- 27 de fevereiro de 2026
Mangal das Garças registra nascimento inédito de garça-branca-grande
Um acontecimento raro e simbólico acaba de entrar para a história do Parque Zoobotânico Mangal das Garças: o nascimento do primeiro filhote de garça-branca-grande oficialmente registrado no espaço. O ninho foi identificado pela equipe técnica durante o monitoramento de rotina do parque. Instalado em uma árvore próxima ao Farol de Belém, um dos locais mais visitados do Mangal, o espaço passou a ser acompanhado com atenção redobrada, respeitando o ciclo natural da espécie e evitando qualquer interferência humana.
“O filhote nasceu há cerca de duas semanas e vem se desenvolvendo muito bem. Todo o acompanhamento é feito à distância, garantindo tranquilidade aos pais e ao ninho”, explica o biólogo Basílio Guerreiro.

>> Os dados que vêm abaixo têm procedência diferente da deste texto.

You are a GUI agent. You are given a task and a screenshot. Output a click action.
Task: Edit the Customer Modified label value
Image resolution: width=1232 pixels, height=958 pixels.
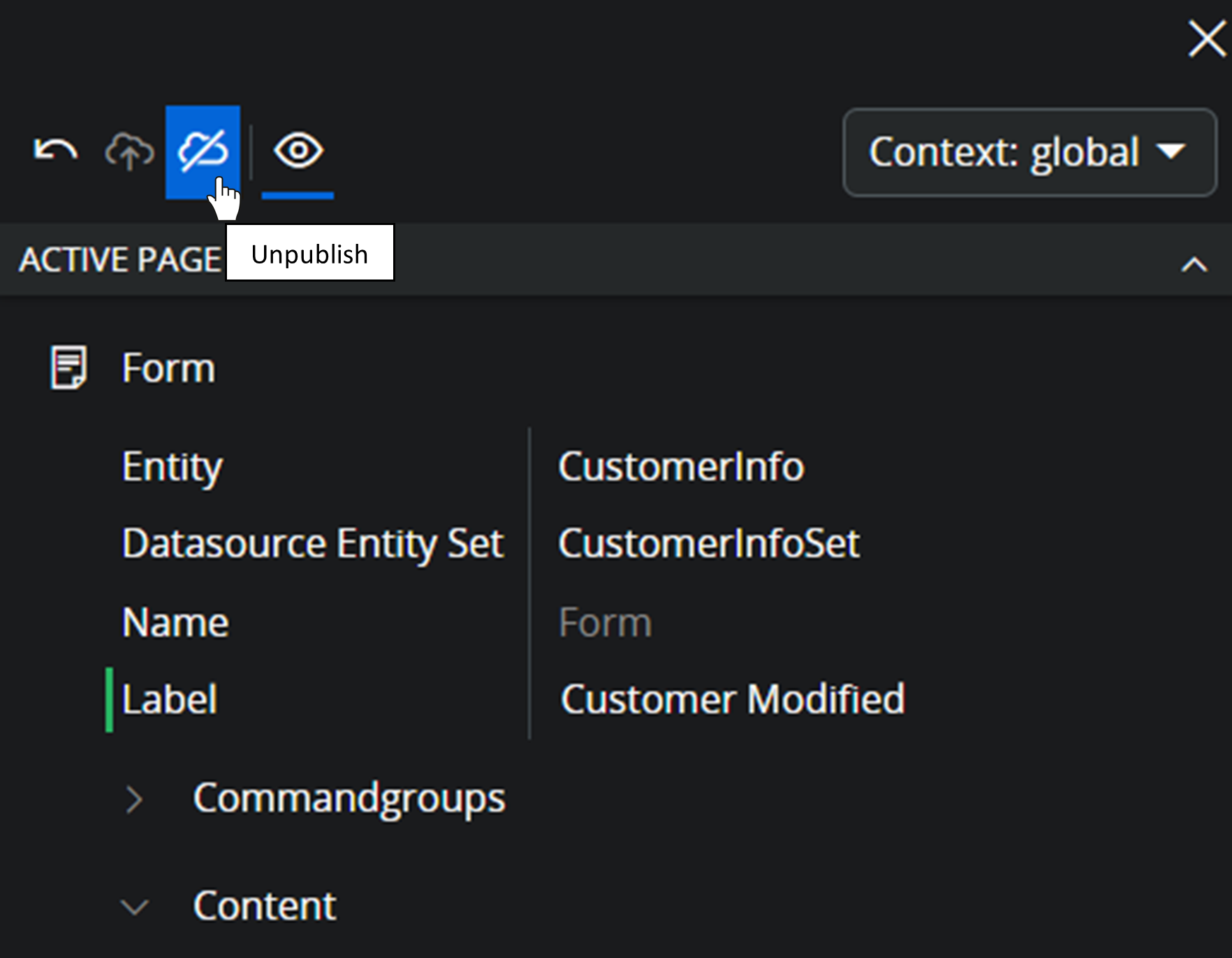(733, 699)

O registro tem um significado especial, já que o próprio nome do parque remete à presença constante das garças na região. Embora sejam aves de vida livre, que utilizam diferentes ecossistemas da cidade e do entorno, o Mangal sempre foi um ponto tradicional de abrigo e alimentação. “O parque é uma área de intensa visitação de garças. Algumas já chegaram a se estabelecer aqui, mas nunca havíamos registrado a reprodução da espécie, devido às exigências específicas do ambiente. Esta é a primeira vez que acompanhamos uma reprodução bem-sucedida da garça-branca-grande no Mangal”, destaca Guerreiro.
Orientação ao público
Por estar localizado em uma área de circulação de visitantes, a equipe reforça a importância de não se aproximar da árvore onde o ninho está instalado e de respeitar as áreas gramadas delimitadas. Além das garças, outras espécies utilizam o solo do parque para a postura de ovos, e o simples ato de pisar na grama pode comprometer ninhos camuflados e imperceptíveis a olho nu.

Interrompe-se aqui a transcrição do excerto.